One of the first things I had to do when I started working with Hadoop was fix bugs within the Hadoop stack. To be able to work on Hadoop internals requires numerous programming tools and libraries.
If you have a desire or need to work on Hadoop code, I’ve summarized the packages you need to install and configure to create a Hadoop build and development environment.
Contents
Base Operating System
By far the easiest operating system to set up for Hadoop development is a RedHat derived distro. I highly recommend CentOS 6.x – I use CentOS 6.3 64 bit. To limit the scope of this article I’m going to assume you have a 64 bit CentOS system to work with so I won’t describe the installation procedure here.
Install Oracle JDK 1.6
CentOS normally comes with the OpenJDK Java environment. This is not the version of Java you want to use for Hadoop development. Instead you should install Oracle’s official Java 1.6 JDK and remove OpenJDK. Note you have to run yum as root to be able to install packages on your system.
- Remove Open JDK.
yum -y remove java-1.6.0-openjdk.x86_64
- Get Oracle’s Java 1.6 JDK. I suggest downloading the rpm.bin version.
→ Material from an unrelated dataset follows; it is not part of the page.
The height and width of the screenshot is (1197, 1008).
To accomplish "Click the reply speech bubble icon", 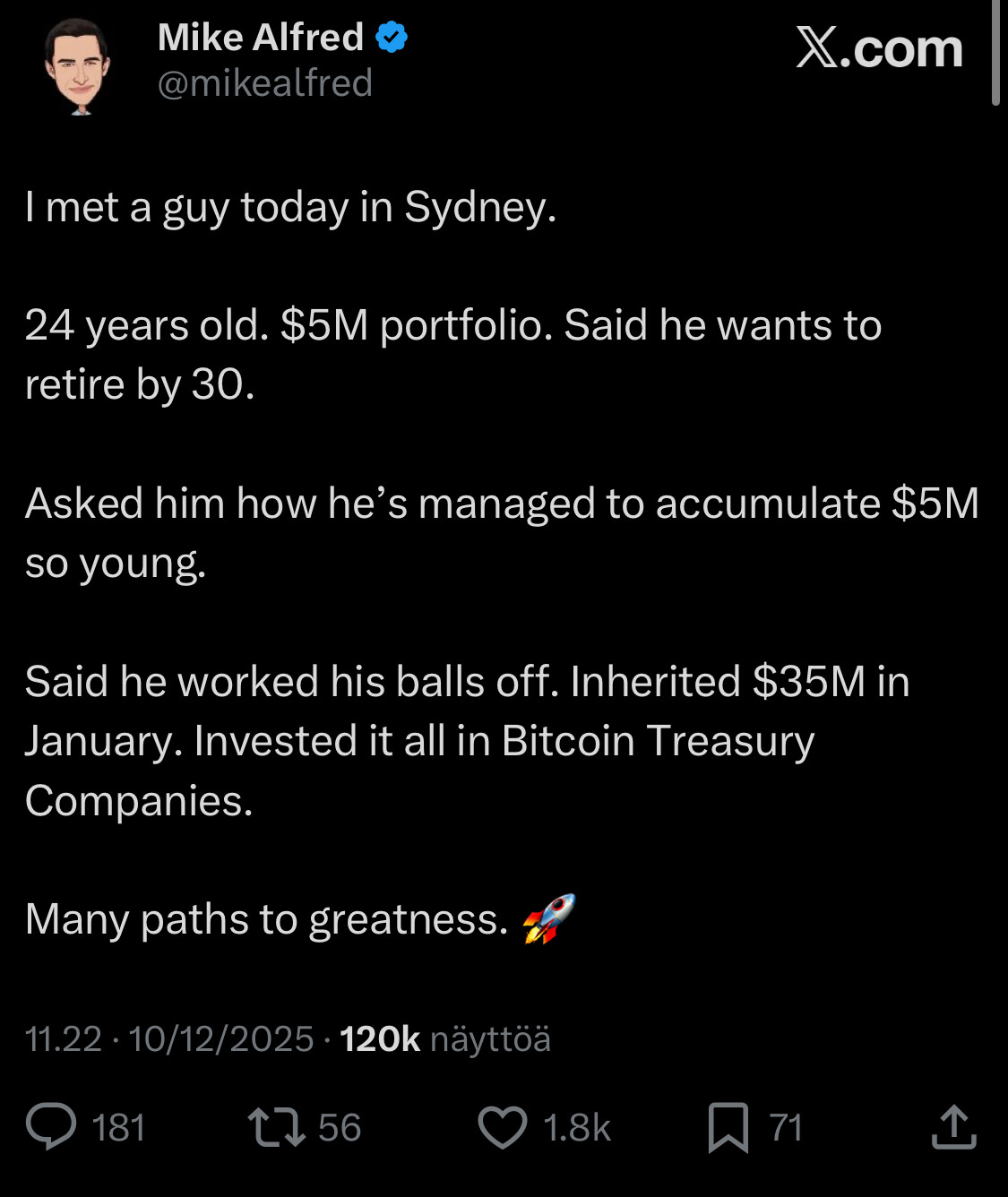I will [x=51, y=1127].
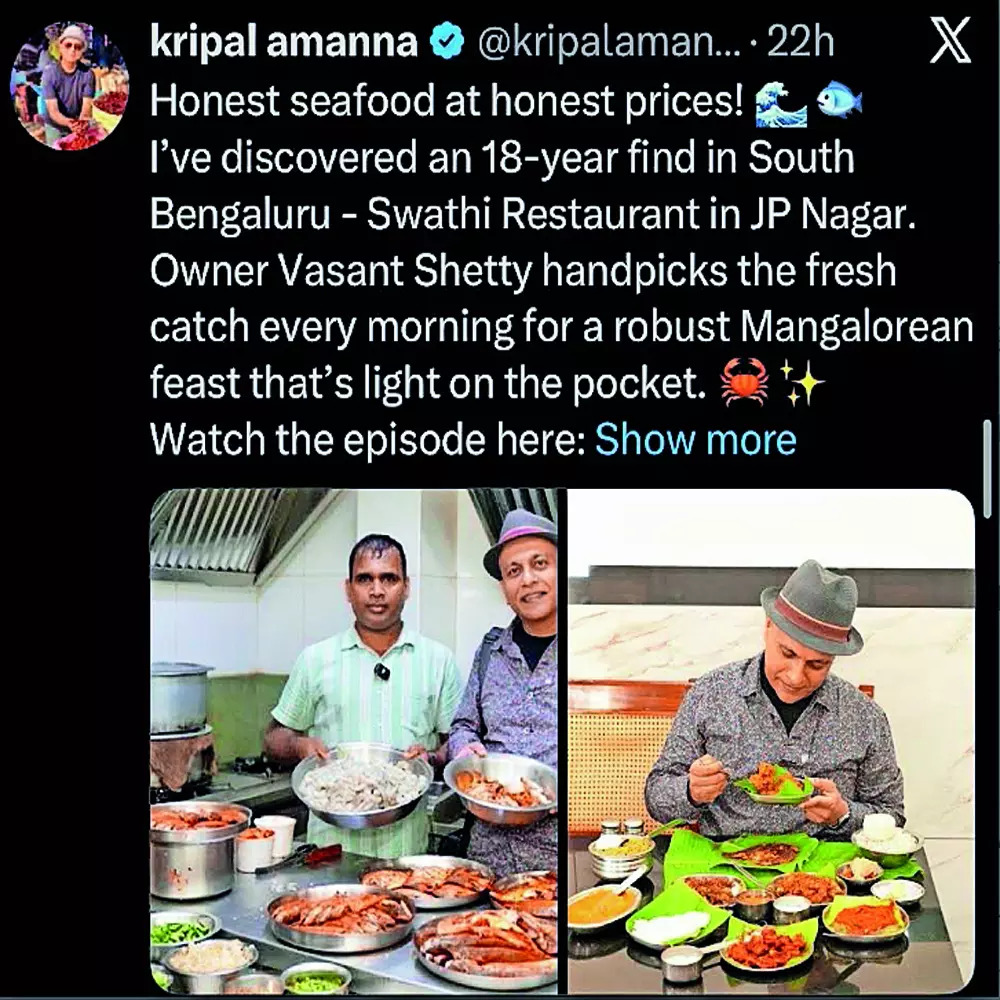Click the X logo icon

pos(950,40)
- Install JDK 1.6 by double clicking on on the rpm.bin package.
Install CentOS Packages
Install the following CentOS packages using the yum commands as shown. Note some of the packages may already be installed.
yum -y install gcc-c++.x86_64 yum -y install make.x86_64 yum -y install openssl.x86_64 openssl-devel.x86_64 openssh.x86_64 yum -y install libtool.x86_64 yum -y install autoconf.noarch automake.noarch yum -y install cmake.x86_64 yum -y install xz.x86_64 xz-devel.x86_64 yum -y install zlib.x86_64 zlib-devel.x86_64 yum -y install git.x86_64
Install Snappy Libraries
You need to get the snappy libraries from the RPMforge repository. Here is what you do to get the RPMforge repo file and snappy library:
- Click here to get the the RPMforge repo file - http://packages.sw.be/rpmforge-release/rpmforge-release-0.5.2-2.el6.rf.x86_64.rpm.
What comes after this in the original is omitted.